> [Your task]:
Reproduce only the lines that run from the line with "1032x1176 pixels." to the last line of the material, both ends included, exactly as they appear.

[Data under study Boundary: Start]

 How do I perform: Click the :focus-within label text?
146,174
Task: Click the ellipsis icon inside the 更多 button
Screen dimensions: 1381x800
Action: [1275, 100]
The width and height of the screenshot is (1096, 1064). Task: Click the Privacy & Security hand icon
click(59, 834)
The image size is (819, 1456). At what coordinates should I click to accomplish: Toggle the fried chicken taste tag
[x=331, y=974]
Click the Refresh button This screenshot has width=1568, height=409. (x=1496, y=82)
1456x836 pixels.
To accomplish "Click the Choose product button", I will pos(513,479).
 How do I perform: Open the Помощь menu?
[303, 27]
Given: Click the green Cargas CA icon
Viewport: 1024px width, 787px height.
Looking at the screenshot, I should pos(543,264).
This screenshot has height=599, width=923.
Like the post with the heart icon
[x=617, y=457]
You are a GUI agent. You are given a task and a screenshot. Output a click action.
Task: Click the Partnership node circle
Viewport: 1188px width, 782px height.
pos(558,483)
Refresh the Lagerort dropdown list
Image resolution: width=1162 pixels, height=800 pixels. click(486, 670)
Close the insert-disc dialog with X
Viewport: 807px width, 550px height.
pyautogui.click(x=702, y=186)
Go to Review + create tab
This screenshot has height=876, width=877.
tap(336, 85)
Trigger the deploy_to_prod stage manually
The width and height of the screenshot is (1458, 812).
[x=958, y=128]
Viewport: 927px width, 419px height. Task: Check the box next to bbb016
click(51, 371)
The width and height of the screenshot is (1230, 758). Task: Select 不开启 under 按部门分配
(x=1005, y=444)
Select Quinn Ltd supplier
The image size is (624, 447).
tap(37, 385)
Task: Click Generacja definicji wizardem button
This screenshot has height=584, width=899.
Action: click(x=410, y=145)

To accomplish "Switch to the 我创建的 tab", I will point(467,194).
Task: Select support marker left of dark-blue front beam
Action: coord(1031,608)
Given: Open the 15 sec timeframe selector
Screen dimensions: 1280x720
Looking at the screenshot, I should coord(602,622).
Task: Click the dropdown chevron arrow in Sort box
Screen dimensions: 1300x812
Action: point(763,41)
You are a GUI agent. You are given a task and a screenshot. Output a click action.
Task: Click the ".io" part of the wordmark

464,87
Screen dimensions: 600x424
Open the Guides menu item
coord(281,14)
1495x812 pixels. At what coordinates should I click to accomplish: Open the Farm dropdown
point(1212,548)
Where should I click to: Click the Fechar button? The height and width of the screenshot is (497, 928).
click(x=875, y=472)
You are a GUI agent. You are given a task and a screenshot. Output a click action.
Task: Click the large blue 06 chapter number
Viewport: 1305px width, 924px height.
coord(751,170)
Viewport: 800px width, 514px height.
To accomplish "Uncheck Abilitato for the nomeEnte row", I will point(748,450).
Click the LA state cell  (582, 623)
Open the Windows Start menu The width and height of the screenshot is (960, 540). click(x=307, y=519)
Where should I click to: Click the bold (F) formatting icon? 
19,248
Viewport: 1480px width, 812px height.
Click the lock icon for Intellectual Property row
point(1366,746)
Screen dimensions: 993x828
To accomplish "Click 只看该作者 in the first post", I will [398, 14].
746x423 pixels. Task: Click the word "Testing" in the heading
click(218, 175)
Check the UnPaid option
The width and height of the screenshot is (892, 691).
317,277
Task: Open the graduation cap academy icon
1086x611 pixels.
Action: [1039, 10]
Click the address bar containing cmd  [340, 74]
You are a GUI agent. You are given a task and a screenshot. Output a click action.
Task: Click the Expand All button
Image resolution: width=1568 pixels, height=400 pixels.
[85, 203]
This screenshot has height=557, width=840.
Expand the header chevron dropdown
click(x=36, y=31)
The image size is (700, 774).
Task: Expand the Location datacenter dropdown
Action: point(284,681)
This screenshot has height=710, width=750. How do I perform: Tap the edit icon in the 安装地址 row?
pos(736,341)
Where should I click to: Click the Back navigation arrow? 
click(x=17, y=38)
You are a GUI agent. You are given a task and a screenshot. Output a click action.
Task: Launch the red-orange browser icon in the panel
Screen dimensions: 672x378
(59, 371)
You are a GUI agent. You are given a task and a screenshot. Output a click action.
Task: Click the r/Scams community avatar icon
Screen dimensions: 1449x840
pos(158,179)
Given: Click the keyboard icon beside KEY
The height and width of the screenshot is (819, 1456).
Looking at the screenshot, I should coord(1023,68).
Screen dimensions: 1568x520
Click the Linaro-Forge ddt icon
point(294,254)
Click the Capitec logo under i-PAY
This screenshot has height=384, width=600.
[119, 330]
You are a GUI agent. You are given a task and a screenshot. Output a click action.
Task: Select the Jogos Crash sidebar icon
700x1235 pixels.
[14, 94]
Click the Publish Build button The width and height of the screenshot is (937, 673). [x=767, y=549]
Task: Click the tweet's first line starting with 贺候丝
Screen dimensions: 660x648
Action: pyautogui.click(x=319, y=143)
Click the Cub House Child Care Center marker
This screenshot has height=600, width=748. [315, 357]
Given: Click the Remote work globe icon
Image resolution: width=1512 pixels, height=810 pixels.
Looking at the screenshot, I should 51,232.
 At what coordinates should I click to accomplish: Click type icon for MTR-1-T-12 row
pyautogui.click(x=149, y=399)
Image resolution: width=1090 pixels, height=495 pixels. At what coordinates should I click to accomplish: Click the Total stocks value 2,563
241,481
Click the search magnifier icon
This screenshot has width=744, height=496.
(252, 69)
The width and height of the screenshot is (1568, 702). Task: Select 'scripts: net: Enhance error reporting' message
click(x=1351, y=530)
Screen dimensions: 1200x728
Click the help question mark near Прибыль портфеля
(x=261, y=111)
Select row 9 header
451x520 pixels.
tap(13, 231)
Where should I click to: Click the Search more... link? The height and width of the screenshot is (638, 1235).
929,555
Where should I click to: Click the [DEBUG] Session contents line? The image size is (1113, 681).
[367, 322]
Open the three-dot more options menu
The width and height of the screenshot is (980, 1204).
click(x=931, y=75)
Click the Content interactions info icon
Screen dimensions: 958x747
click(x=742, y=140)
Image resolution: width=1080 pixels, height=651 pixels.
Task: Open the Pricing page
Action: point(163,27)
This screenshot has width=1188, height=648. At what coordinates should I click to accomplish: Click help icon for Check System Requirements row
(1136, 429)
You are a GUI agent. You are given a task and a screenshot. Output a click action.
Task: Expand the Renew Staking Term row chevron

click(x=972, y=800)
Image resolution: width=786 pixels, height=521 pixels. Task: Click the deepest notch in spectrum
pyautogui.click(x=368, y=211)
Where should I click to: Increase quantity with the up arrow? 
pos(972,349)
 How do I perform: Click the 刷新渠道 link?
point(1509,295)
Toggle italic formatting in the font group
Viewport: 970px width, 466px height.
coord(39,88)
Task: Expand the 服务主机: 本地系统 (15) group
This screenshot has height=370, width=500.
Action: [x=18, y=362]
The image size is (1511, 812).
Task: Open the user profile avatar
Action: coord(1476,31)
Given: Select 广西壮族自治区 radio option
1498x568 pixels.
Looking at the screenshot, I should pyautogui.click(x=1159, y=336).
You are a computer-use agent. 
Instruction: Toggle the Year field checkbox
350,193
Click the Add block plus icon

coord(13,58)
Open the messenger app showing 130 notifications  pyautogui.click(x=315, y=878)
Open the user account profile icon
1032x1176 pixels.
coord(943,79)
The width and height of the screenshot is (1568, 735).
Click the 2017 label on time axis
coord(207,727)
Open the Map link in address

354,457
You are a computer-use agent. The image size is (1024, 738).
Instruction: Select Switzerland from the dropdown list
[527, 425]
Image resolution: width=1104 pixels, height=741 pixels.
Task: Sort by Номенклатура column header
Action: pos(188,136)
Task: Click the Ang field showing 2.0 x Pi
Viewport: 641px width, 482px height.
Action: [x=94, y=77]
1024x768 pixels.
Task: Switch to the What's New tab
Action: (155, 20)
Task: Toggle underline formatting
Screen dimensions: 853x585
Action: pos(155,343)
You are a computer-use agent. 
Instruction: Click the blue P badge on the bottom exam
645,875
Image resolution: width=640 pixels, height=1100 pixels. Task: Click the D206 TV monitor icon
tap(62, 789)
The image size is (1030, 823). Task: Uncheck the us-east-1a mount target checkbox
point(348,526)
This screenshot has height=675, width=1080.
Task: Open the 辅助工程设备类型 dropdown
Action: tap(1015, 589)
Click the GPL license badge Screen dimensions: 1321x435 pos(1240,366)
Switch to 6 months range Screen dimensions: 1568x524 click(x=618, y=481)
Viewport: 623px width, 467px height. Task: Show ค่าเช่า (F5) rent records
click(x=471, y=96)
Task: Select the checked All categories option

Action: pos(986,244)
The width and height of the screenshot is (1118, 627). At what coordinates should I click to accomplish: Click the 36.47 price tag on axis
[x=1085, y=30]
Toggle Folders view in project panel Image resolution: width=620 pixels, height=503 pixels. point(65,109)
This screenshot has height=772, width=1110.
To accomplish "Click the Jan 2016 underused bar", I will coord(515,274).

[Data under study Boundary: End]

> [Answer box]:
1032x1176 pixels.
coord(943,79)
The width and height of the screenshot is (1568, 735).
Click the 2017 label on time axis
coord(207,727)
Open the Map link in address

354,457
You are a computer-use agent. The image size is (1024, 738).
Instruction: Select Switzerland from the dropdown list
[527, 425]
Image resolution: width=1104 pixels, height=741 pixels.
Task: Sort by Номенклатура column header
Action: pos(188,136)
Task: Click the Ang field showing 2.0 x Pi
Viewport: 641px width, 482px height.
Action: [x=94, y=77]
1024x768 pixels.
Task: Switch to the What's New tab
Action: (155, 20)
Task: Toggle underline formatting
Screen dimensions: 853x585
Action: pos(155,343)
You are a computer-use agent. 
Instruction: Click the blue P badge on the bottom exam
645,875
Image resolution: width=640 pixels, height=1100 pixels. Task: Click the D206 TV monitor icon
tap(62, 789)
The image size is (1030, 823). Task: Uncheck the us-east-1a mount target checkbox
point(348,526)
This screenshot has height=675, width=1080.
Task: Open the 辅助工程设备类型 dropdown
Action: tap(1015, 589)
Click the GPL license badge Screen dimensions: 1321x435 pos(1240,366)
Switch to 6 months range Screen dimensions: 1568x524 click(x=618, y=481)
Viewport: 623px width, 467px height. Task: Show ค่าเช่า (F5) rent records
click(x=471, y=96)
Task: Select the checked All categories option

Action: pos(986,244)
The width and height of the screenshot is (1118, 627). At what coordinates should I click to accomplish: Click the 36.47 price tag on axis
[x=1085, y=30]
Toggle Folders view in project panel Image resolution: width=620 pixels, height=503 pixels. point(65,109)
This screenshot has height=772, width=1110.
To accomplish "Click the Jan 2016 underused bar", I will coord(515,274).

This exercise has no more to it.